The Guilty Remnant take their faith to strange and sometimes dark places, it's true; but it's also true that they've repurposed the tools of religion back toward the transformative experiences God was invented to give us in the first place. I don't know what's going on with the magic hugs guy, but I don't think it's anything worthwhile. The devout Laurie and her compatriots stand silently even as the blows and rocks and fists fall, gorgeously hateful; hatefully gorgeous, our freelance priest speaks ill of the disappeared. Meg is engaged with finding God, and peace, in the absence of both. And so on. To me, this is a truer picture of faith in our country, and our world, than almost anything I've ever seen.

How The Leftovers Changes the American Conversation on Religion

"It's particularly apt that The Leftovers premieres now, to an audience in drastic flux. I'm hardly the only religious exile watching the show. The number of Americans who describe themselves as religiously unaffiliated is rising at an unprecedented rate, particularly among young people. These unaffiliated Americans aren't necessarily atheists... But they're also less reliant on the moral certainty that's driven the so-called culture war for the past several decades."

It's easy in this country to look at Christianity, crummy old kicked-around poorly enunciated Christianity, and think that describes the whole of religion. That's a falsehood: It doesn't even properly describe Christianity, much less the religious impulse.

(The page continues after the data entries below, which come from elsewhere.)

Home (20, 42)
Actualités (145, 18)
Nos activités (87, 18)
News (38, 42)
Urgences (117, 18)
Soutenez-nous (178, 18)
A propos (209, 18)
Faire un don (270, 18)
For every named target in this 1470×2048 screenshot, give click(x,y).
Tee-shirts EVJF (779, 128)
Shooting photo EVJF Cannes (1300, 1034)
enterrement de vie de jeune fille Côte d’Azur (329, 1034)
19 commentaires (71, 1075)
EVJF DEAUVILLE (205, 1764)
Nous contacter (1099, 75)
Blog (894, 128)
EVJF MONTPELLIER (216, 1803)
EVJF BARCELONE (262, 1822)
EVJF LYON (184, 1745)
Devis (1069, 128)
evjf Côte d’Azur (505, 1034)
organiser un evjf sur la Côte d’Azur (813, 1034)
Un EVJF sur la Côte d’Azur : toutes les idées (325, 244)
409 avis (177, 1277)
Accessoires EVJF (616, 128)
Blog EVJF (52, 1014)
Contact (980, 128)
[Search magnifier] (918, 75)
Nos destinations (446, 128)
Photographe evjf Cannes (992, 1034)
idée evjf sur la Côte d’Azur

When we talk about religion we are talking about Taoism, and Sikhs, and Hindus, and witchcraft, and all the rest of it, the million faces people see when they see God, but we're only thinking about the Big Three (and really only two of those).

How The Leftovers Changes the American Conversation on Religion

William James said something once about how the human impulse toward war will always be with us until we find a "moral equivalent" that channels our aggressions and need for meaning into something else. I would say the same thing of faith.

In the Santa Claus fight of science versus faith the hardline atheist says you can't fix a broken carburetor by singing to it, and therefore music doesn't exist. The fundamentalist says maybe you can, if questioned may become violent; when spurred by promises of financial abundance he will make singing to carburetors a new and central article of his faith, to be defended to the death.

But for the vast majority of Christians, and people of all faiths—even for plenty of atheists—the answer is a lot simpler: You can't fix a car by singing to it, that's what mechanics are for. But music goes on existing, all the same.

And to me—and I think to a lot of us, even if we use different words to describe it; even if it's difficult to talk about and uncomfortable to express—the joy of the supposedly joyless Leftovers lies there: In watching them listen for it. In hoping, just like they do, that one day they'll hear it again.